Saturday, November 26, 2005

So little time, so much stuff

Post Thanksgiving. So much going on. Weeks hurtle past like minutes, while minutes only show up once or twice a day, usually on the front of the microwave. Seconds are only myths. Hours are things that I try to sleep as many of as possible.

Weeks are things that take the place of days in the old reckoning. The weekly Jessel things fly past like telephone poles on a road trip. Rain happens, then the next thing I know it's beautiful and clear and the only sign that rain happened is telltale puddles on the ground. Was that rain last night, or last week? Or was that another, different rain? Who can tell? Who can remember?

I've splurged on two (Count 'em, two!) trips to Yoshi's (an Oakland jazz club) in the last few weeks, a place I hadn't been in probably a decade. Such fun.
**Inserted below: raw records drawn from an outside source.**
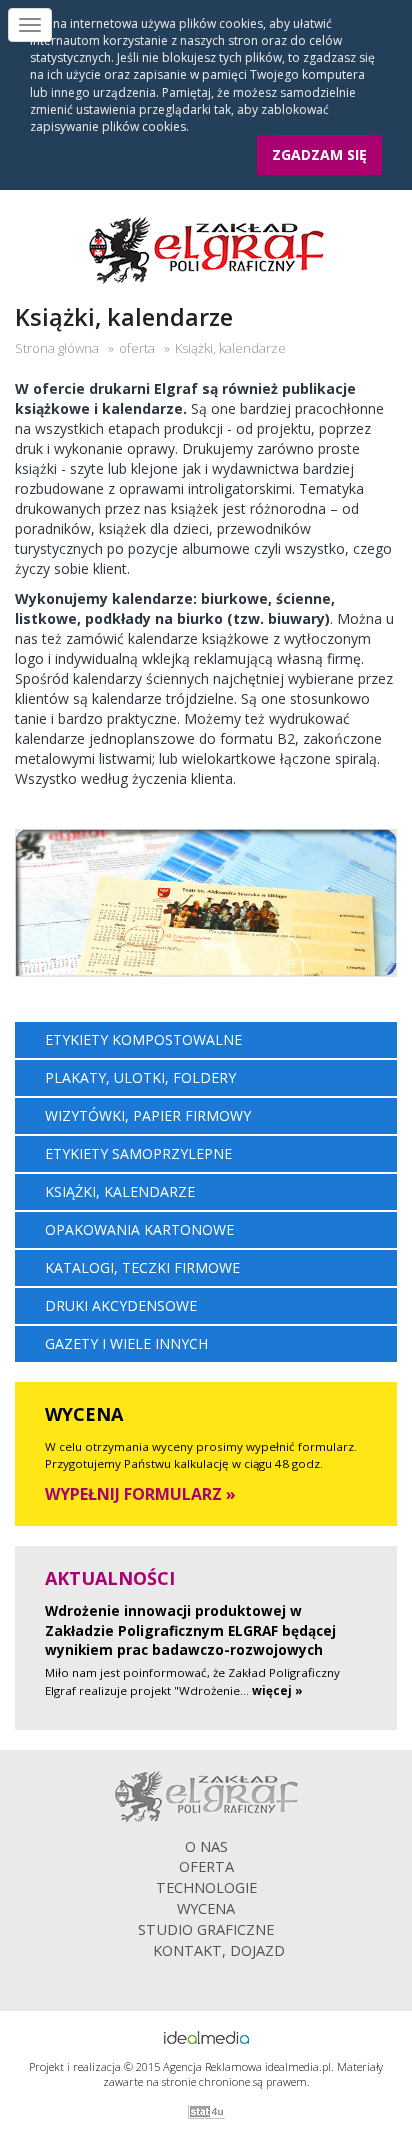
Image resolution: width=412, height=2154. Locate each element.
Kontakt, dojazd (219, 1950)
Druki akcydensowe (121, 1305)
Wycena (206, 1908)
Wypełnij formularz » (140, 1494)
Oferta (206, 1866)
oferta (137, 348)
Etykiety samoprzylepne (138, 1153)
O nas (206, 1846)
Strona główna (57, 348)
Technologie (206, 1887)
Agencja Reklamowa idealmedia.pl (247, 2066)
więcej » (277, 1690)
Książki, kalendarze (120, 1191)
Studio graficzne (206, 1929)
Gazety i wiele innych (126, 1343)
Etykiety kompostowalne (143, 1039)
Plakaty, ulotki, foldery (140, 1077)
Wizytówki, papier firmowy (148, 1115)
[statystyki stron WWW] (206, 2112)
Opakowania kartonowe (139, 1229)
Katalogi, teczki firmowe (142, 1267)
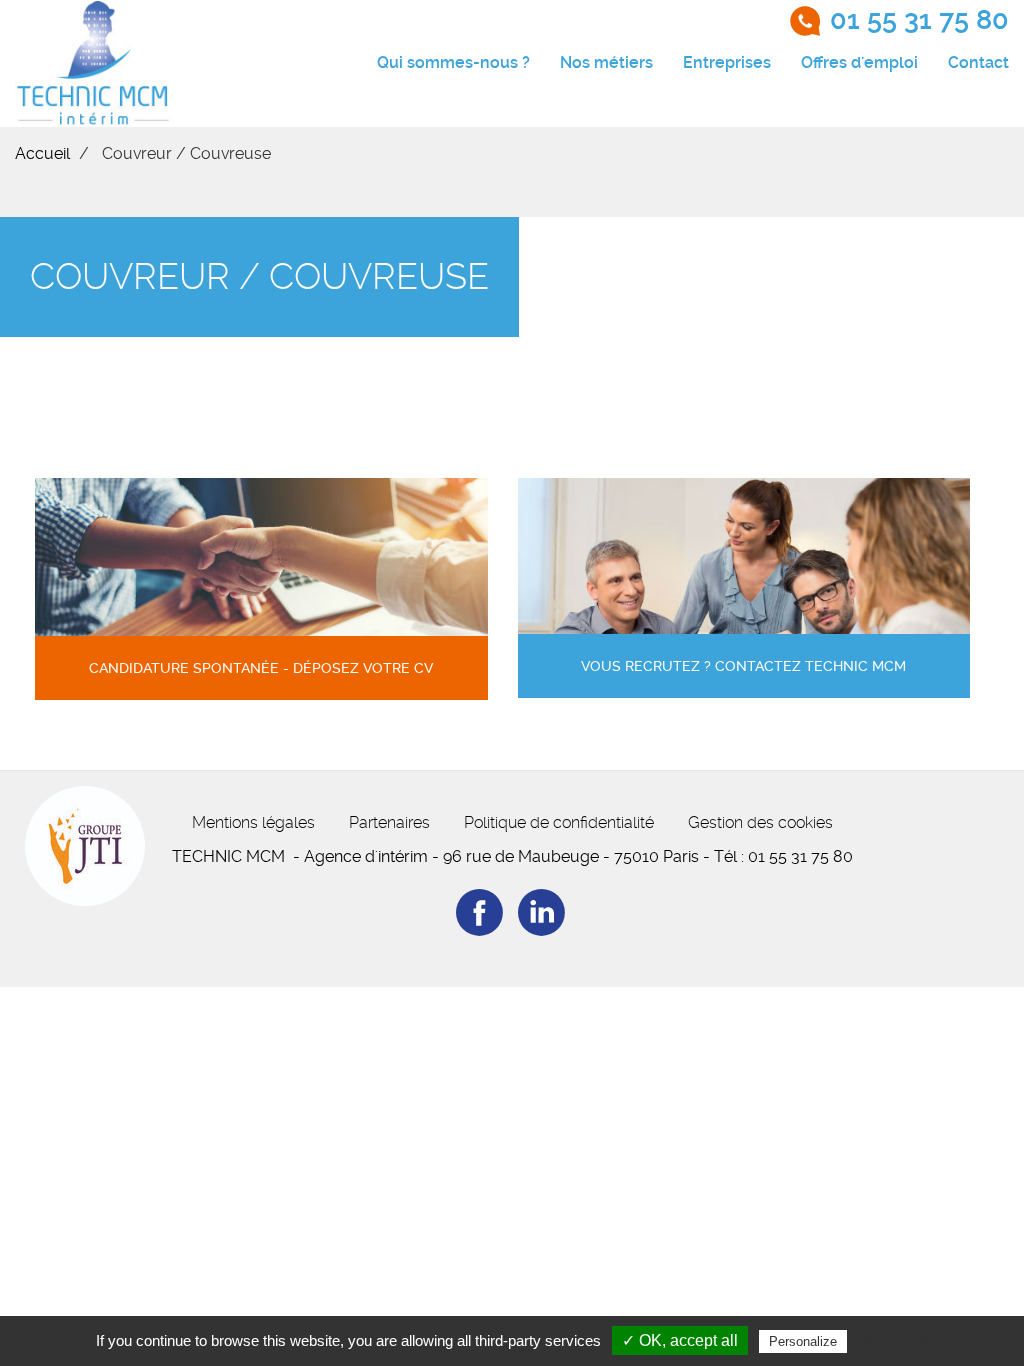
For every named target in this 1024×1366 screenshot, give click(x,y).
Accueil (42, 153)
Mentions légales (253, 822)
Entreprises (727, 62)
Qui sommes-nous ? (453, 62)
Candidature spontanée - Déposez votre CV (261, 668)
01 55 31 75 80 (919, 20)
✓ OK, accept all (680, 1340)
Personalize (803, 1341)
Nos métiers (606, 62)
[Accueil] (94, 63)
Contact (978, 62)
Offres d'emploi (859, 62)
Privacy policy (900, 1341)
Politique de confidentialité (559, 822)
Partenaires (389, 822)
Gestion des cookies (760, 822)
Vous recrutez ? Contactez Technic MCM (743, 666)
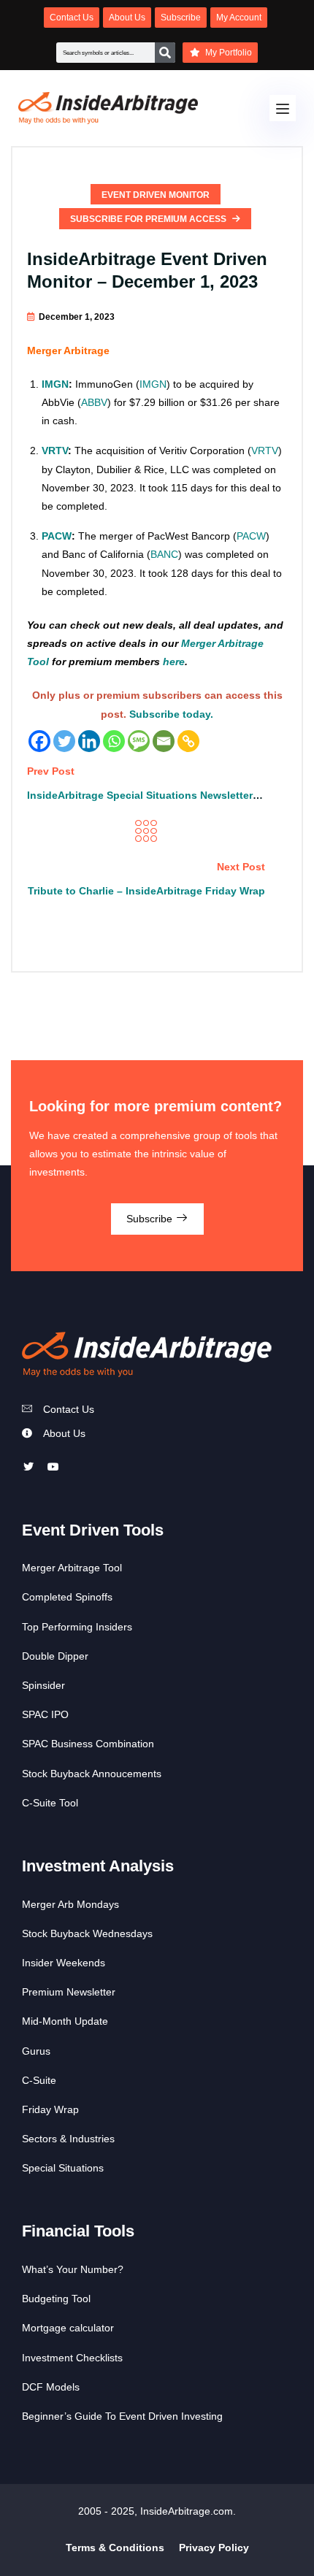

Live music, world class musicians, not earsplitting, nice people. Such fun. Tuck and Patti last night. Rhiannan a few weeks back. Both times with Mary Jenson, my music partner. Last night her husband Scott and my best and only girl Bonnie went along. Good food, confused service, and a psychotic GPS travel system. Following the mechanical lady in the dashboard, we were steered away from any freeway home, and shunted onto a local artery. When I saw that it had planned for us to go 18 miles on San Pablo Avenue I knew it was time to rely on our own selves.

The trust business creeps along. The household of my folks, 50+ years of accumulated material objects, is now being appraised. Some of the trust has been distributed, a smattering, really, but enough to give me something to run on. My accountant (I never thought I'd need an accountant, but, there she is) says it won't be finished until she has the tax stuff to complete my mom's 2005 tax, and the tax stuff won't arrive until the end of January 2006, so there are still months of fun ahead.

I actually got a real live art commission from the Sharpsteen Museum Auxillary. One of the original ladies in the Auxillary is moving to the east coast, and I've painted the museum as a going away present. Let me see if there's a picture of it somewhere...ah, here it is...
I'll give it to Bobbie at the going away party this Wednesday. I've known her for a long time. She got involved with the Museum not too long after I did, which was, yes, 30 years ago. Hard to believe. So many of those years are only faint memories, like weeks from last year, or days from last month.

Tuesday, November 08, 2005

Journey through the past

I've been consumed the past couple of weeks by the unexpected and not unfrightening task of going through my folks' house, pulling out everything in it, and segregating it from all my stuff that I've spent the last few months moving into it.

This has been a daunting task.

Bonnie has been invaluable. I've often found myself unable to focus, wandering around the house like a zombie. By gently prodding and pulling, she has been able to keep me going. This is the same house I lived in for 30 years before moving out. Nearly everything my parents acquired in their 58 years there is still there. I spent the last two days dragging everything out of the attic, which I used to play in, but which I hadn't been in for probably 40 years.

Delightfully, some toys turned up which I remember barely, if at all. Here are a few of them.


several old old pull toys
Here we have, right to left, Katy Kackler, Buzzy Bee (I think), Teddy Zilo, and Merry Mutt. These are from the late 40s and early 50s. When rolled along the ground, Katy flaps her wings and clucks. Teddy actually plays his xylophone. Merry Mutt would also, but, alas, his parts are not quite up to it.

There is so much stuff of this vintage that I feel like I'm in a time machine.

There are a whole stack of "Hit Parade" magazines from the 40s that my mom must have memorized, filled with the hit songs of the day (along with quite a few no one has ever heard from since.) And there are many Popular Science and Popular Mechanics magazines from the mid 40s to 50s which my dad must have gotten after he got out of the army. I read them from the late 50s on, but never knew that my dad had gotten them earlier. We always had them around the house, but I never saw him reading them.